Voyage au bout de l’inuite
« Aya Aya ! La nuit est tombée. Nous avons marché. La banquise s’est brisée. Aya Aya ! J’avais une fille. L’eau a ouvert sa bouche pour me l’enlever. Elle est seule avec une dent d’ours et quelques chiens. Je n’entends plus ses pas. Je ne vois pas son chemin. Ce matin, la banquise m’a parlé. Bientôt, bientôt, le jour va se lever et dans une poche de nuit elle va trouver quelqu’un à qui parler et tout oublier. En attendant, nous sommes toujours son père. Nous sommes toujours sa mère. Nous sommes toujours sa sœur et son frère. Aya Aya ! On se retrouvera plus tard un jour, au fond de l’eau au royaume de Sedna. Aya Aya. »
Dans un chant du père, l’inuit raconte comment une banquise brisée a séparé sa fille du reste de la famille. Uqsuralik a vu son destin emporté par la fracture subite de la glace. La dérive du bloc sur lequel elle s’est retrouvée isolée allait la séparer des siens pour l’amener vers d’autres rives, faire d’autres rencontres, vivre une autre vie que celle qui lui était écrite. Ce n’est que quelques heures plus tard que la jeune esquimaude allait s’apercevoir qu’un groupe de chien endormis sous la neige était dans la même galère qu’elle. Ils vont marcher ensemble dans le froid et la lumière des astres, jusqu’à rejoindre un groupe composé de trois familles ayant quitté un grand campement d’hiver après les fêtes du solstice car leurs réserves de nourriture étaient épuisées. Nouvelle vie, nouvel avenir. Nouveaux drames et nouvelles joies. La vie d’Uqsuralik va s’écrire au fil des saisons et des ans.

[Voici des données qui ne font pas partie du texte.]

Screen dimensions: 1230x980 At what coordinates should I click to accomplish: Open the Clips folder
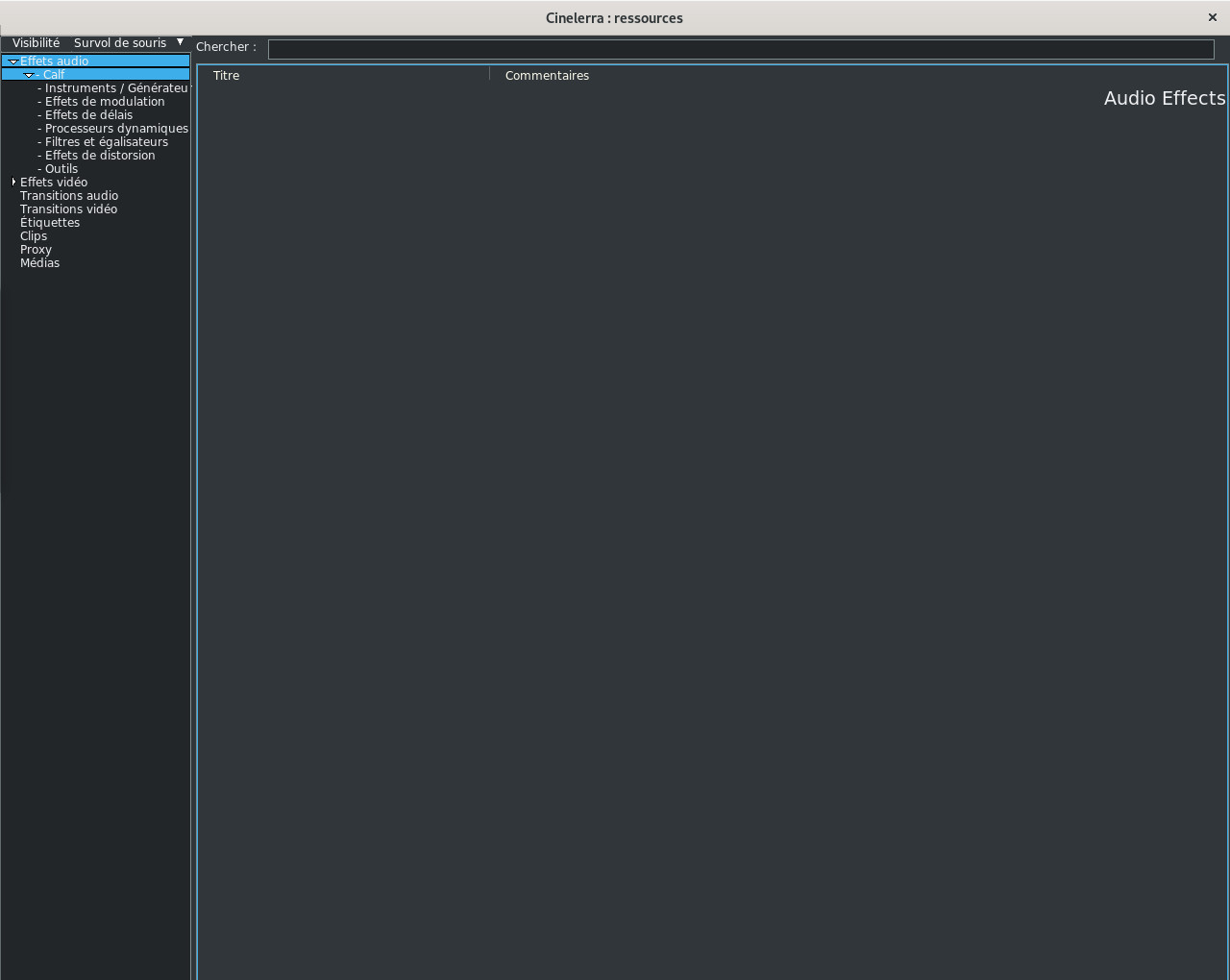coord(34,236)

Récompensé du prix du roman Fnac, De pierre et d’os est un roman paru en 2019 aux éditions du Tripode. Son autrice, Bérengère Cournut, l’a écrit alors qu’elle effectuait une résidence littéraire de dix mois au Muséum National d’Histoire Naturelle. Elle signe une fiction ethnologique montrant les traditions et les modes de vie des populations arctiques. Elle s’est essentiellement inspiré des inuits d’Ammassalik. Aidée par Joëlle Robert-Lamblin, une anthropologue spécialiste des populations arctiques et des cultures du Groënland, l’écrivaine s’est mise dans la peau de cette jeune femme prise dans le tourbillon d’une vie, au rythme de la nature sauvage. Pour autant, jamais l’époque n’est précisée, comme pour laisser une distance, une intimité, une universalité au voyage d’Uqsuralik.

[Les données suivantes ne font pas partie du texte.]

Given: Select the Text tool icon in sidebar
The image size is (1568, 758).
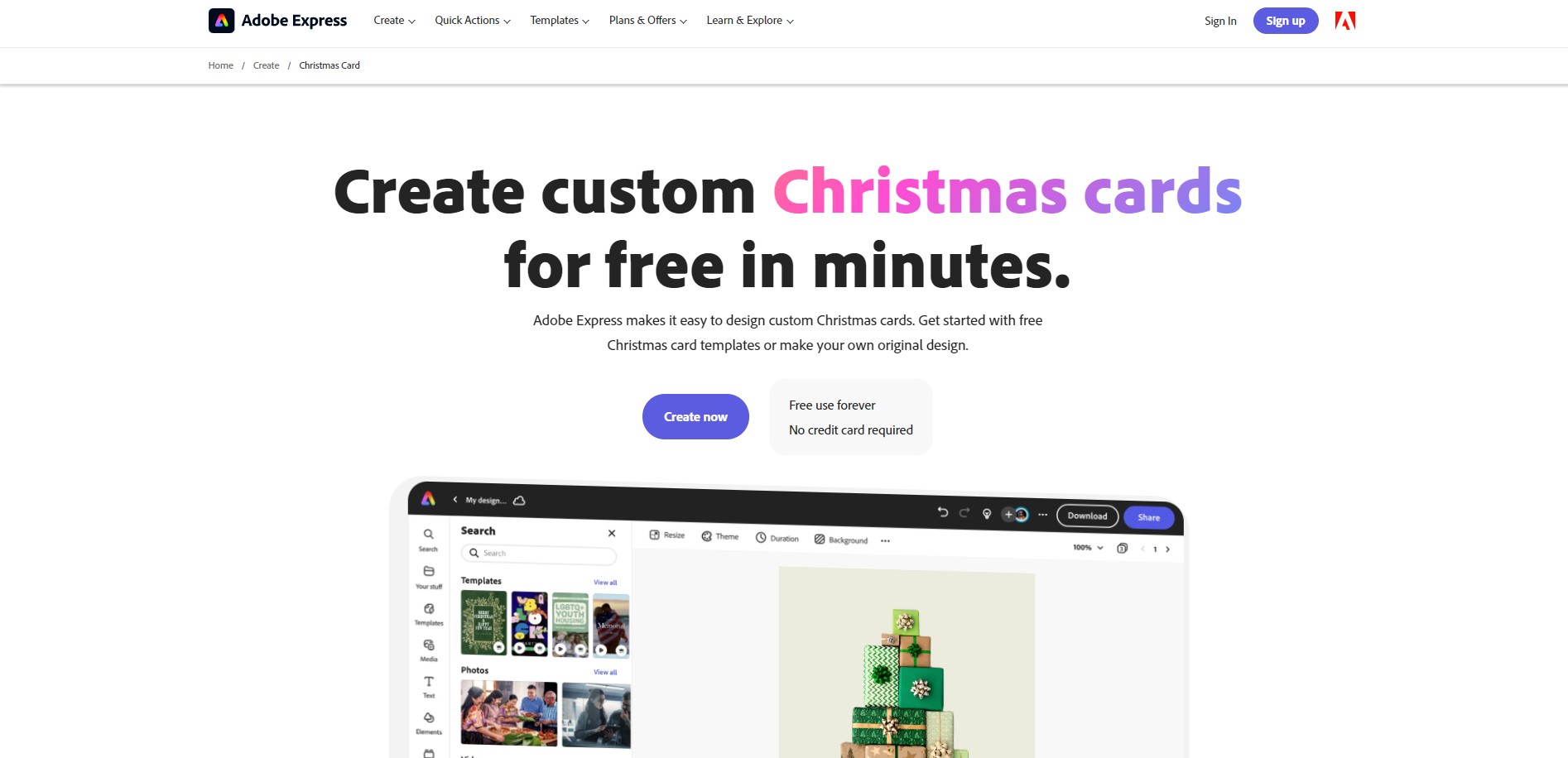Looking at the screenshot, I should 429,681.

On n’attendait pas Jean-Paul Krassinsky dans une telle aventure. Le dessinateur à la bibliographie plutôt railleuse et acide adapte un roman âpre, réaliste et émouvant. Quatre ans de travail lui auront été nécessaires pour s’approprier la vie d’Uqsuralik. Il n’avait jamais effectué un tel type de voyage émotionnel, une telle expérience narrative. Il a gardé de nombreux passages du texte original, s’imposant des textes narratifs. Il a conservé les monologues de l’héroïne qui lient les séquences entre elles. Il a dessiné les goûts, les odeurs et les bruits d’une civilisation à la fois si proche et si lointaine de la nôtre. Si son graphisme a pris un virage réaliste, l’aquarelle lui permet d’apporter un contraste, des suggestions, des textures et des ambiances, afin d’équivaloir aux vibrations du texte du roman.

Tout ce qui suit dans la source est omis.